A Roman Catholic diocese in Long Island, New York received court approval on Wednesday for a bankruptcy settlement that will pay more than $320 million to 600 sex abuse survivors who have said they were abused by priests when they were children.
U.S. Bankruptcy Judge Martin Glenn confirmed Rockville Centre Diocese's bankruptcy plan at a court hearing in Manhattan, saying that the settlement was a “remarkable” achievement after the diocese spent four difficult years in bankruptcy.
“I understand that money alone cannot make up for the trauma that so many have lived with for so many years,” Glenn said. “I hope that confirming the plan today will speed the process of providing survivors with compensation and will help put this terrible history behind them so that the church can carry on its important mission without the distraction of the bankruptcy process.”
The diocese serves about 1.2 million Catholics in Nassau and Suffolk counties, and it is the 8th-largest diocese in the U.S.
The diocese and its parishes will contribute $234.8 million to the settlement, four insurance companies will contribute $85 million, and attorneys who represented abuse survivors in bankruptcy will contribute another $3 million.

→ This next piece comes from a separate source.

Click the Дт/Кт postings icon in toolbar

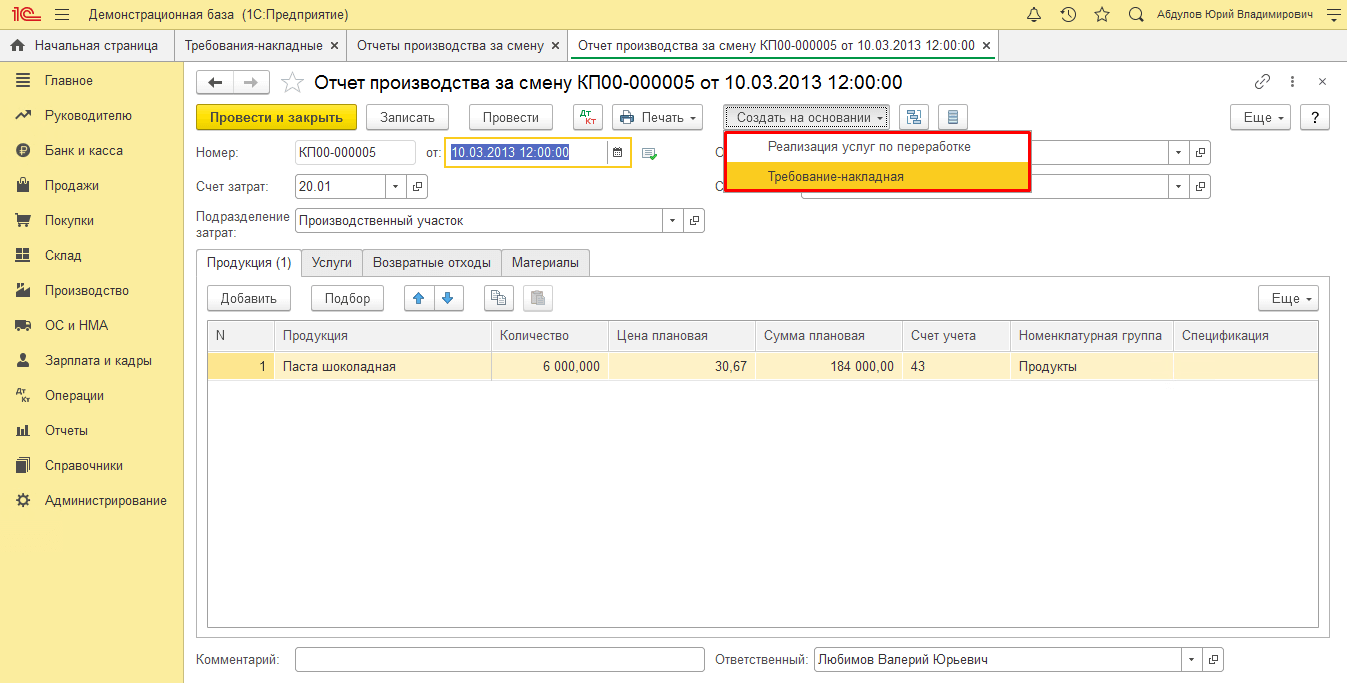coord(588,117)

The Rockville Centre Diocese said in a statement that it hopes the settlement brings some measure of healing to survivors who showed courage and perseverance by speaking up about their abuse.

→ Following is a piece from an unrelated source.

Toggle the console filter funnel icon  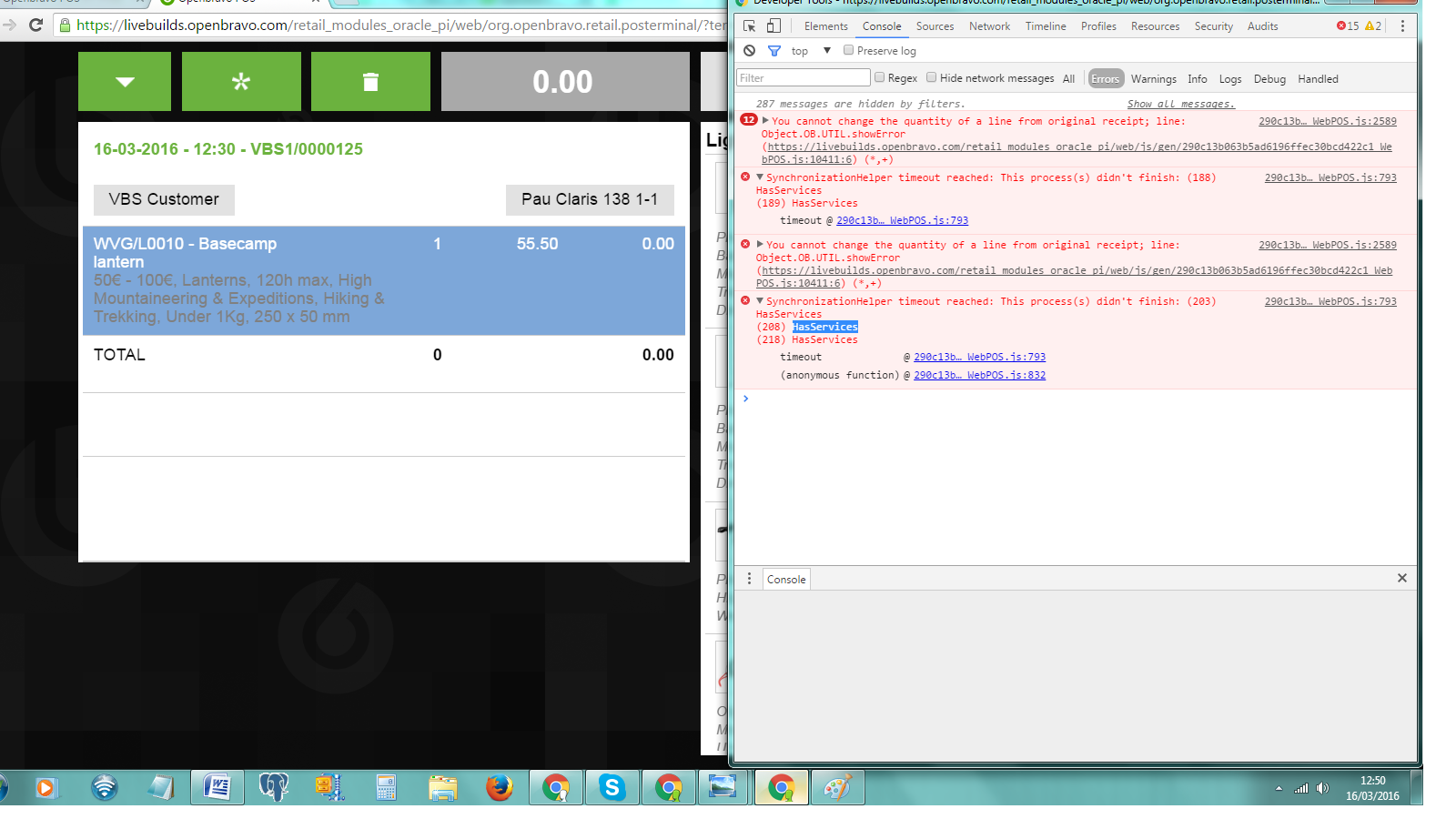(x=774, y=51)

"Victim survivors of child abuse deserve our respect, our prayers, and our pastoral support," the diocese said.
The diocese had filed for bankruptcy in 2020 after New York and other states enacted laws that temporarily enabled victims of child sexual abuse to file lawsuits over decades-old crimes.
Similar laws in California and other U.S. states have pushed over two dozen Catholic diocese to seek bankruptcy protection in recent years. But Rockville Centre lingered in bankruptcy longer than most, and its settlement talks came close to failing after abuse survivors roundly rejected the diocese’s previous $200 million settlement offer.

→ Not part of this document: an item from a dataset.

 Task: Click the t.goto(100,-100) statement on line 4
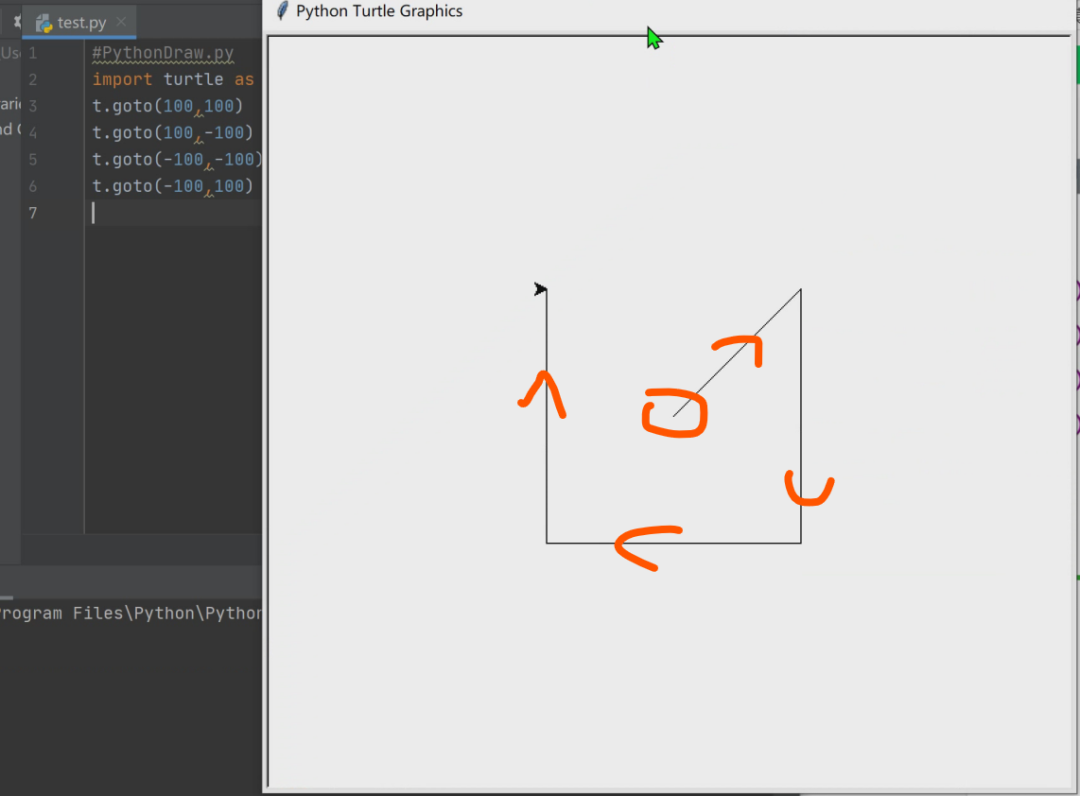tap(172, 133)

At different stages of the case, the diocese, the abuse survivors and Judge Glenn had each suggested the bankruptcy should be dismissed if no deal could be reached.
Glenn, who last year said he was willing to be the first judge in the U.S. to kick a Catholic Diocese out of bankruptcy, instead became the first judge in New York to approve a diocese’s bankruptcy plan. Five other dioceses out of the state's eight have also filed for bankruptcy and are working toward settlements of similar sex abuse claims.
Rockville Centre’s case also faced additional uncertainty after a landmark U.S. Supreme Court ruling stopped bankruptcy courts from signing off on legal protections for people and entities that had not filed for bankruptcy themselves.
That ruling, in the bankruptcy case of Oxycontin maker Purdue Pharma, shot down a legal framework that Catholic dioceses previously used to collect settlement payments from their parishes and insurers while shielding them from sex abuse lawsuits.
Rockville Centre reacted to the Supreme Court’s ruling by reaching new settlements with its insurers and by placing all of its 136 parishes into bankruptcy, where their assets and liabilities were subject to court oversight.
The parishes' bankruptcies and their settlement contributions were approved on an expedited basis as part of the broader agreement between the diocese and abuse survivors. James Stang, an attorney for abuse survivors, said in court that the agreement was a model for other dioceses that are grappling with the Purdue decision's impact on bankruptcy law.